BacktrackAgent: Enhancing GUI Agent with Error Detection and Backtracking Mechanism
Qinzhuo Wu, Pengzhi Gao, Wei Liu, Jian Luan
TL;DR
BacktrackAgent tackles the problem of error recovery in GUI agents by introducing a backtracking framework that jointly uses a rule-based Verifier and a model-based Judger to detect errors and a Reflector to recover from them. The approach trains Generator, Judger, and Reflector with cross-entropy losses and two auxiliary reward signals from the error detectors, incorporating both actual and simulated action executions to teach robust recovery. Evaluations on Mobile3M and Auto-UI show notable gains in task success rate and both task- and step-level accuracies, outperforming strong baselines like ReachAgent and MobileVLM, and ablations demonstrate the value of each component and the superiority of using actual execution outcomes.

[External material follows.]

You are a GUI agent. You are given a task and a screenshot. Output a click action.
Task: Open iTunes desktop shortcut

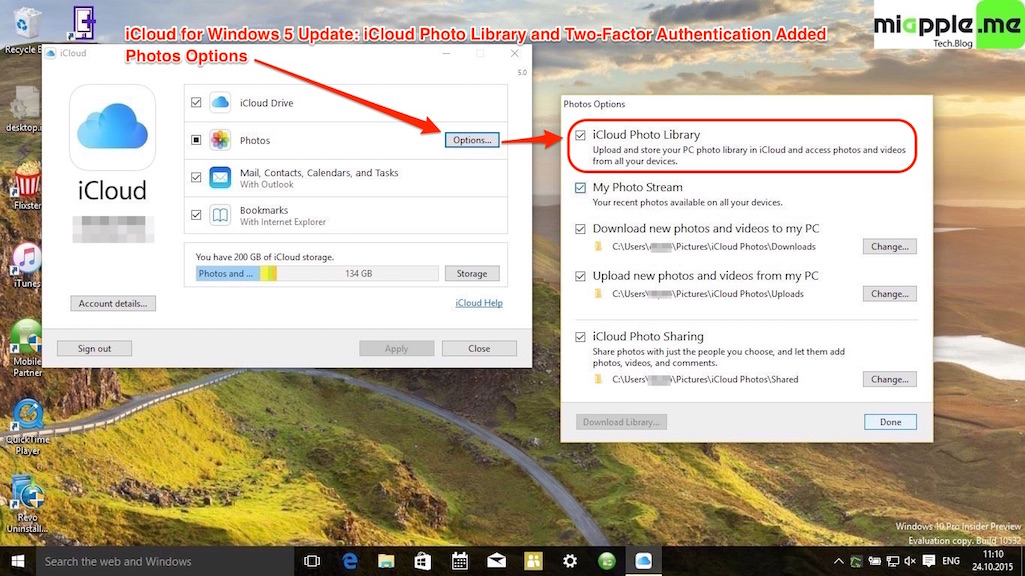pos(26,261)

The work contributes a principled backtracking mechanism, specialized judgment and reflection datasets, and thorough empirical analysis, offering a practical path to more reliable GUI automation systems.
Abstract
Graphical User Interface (GUI) agents have gained substantial attention due to their impressive capabilities to complete tasks through multiple interactions within GUI environments. However, existing agents primarily focus on enhancing the accuracy of individual actions and often lack effective mechanisms for detecting and recovering from errors. To address these shortcomings, we propose the BacktrackAgent, a robust framework that incorporates a backtracking mechanism to improve task completion efficiency. BacktrackAgent includes verifier, judger, and reflector components as modules for error detection and recovery, while also applying judgment rewards to further enhance the agent's performance. Additionally, we develop a training dataset specifically designed for the backtracking mechanism, which considers the outcome pages after action executions. Experimental results show that BacktrackAgent has achieved performance improvements in both task success rate and step accuracy on Mobile3M and Auto-UI benchmarks. Our data and code will be released upon acceptance.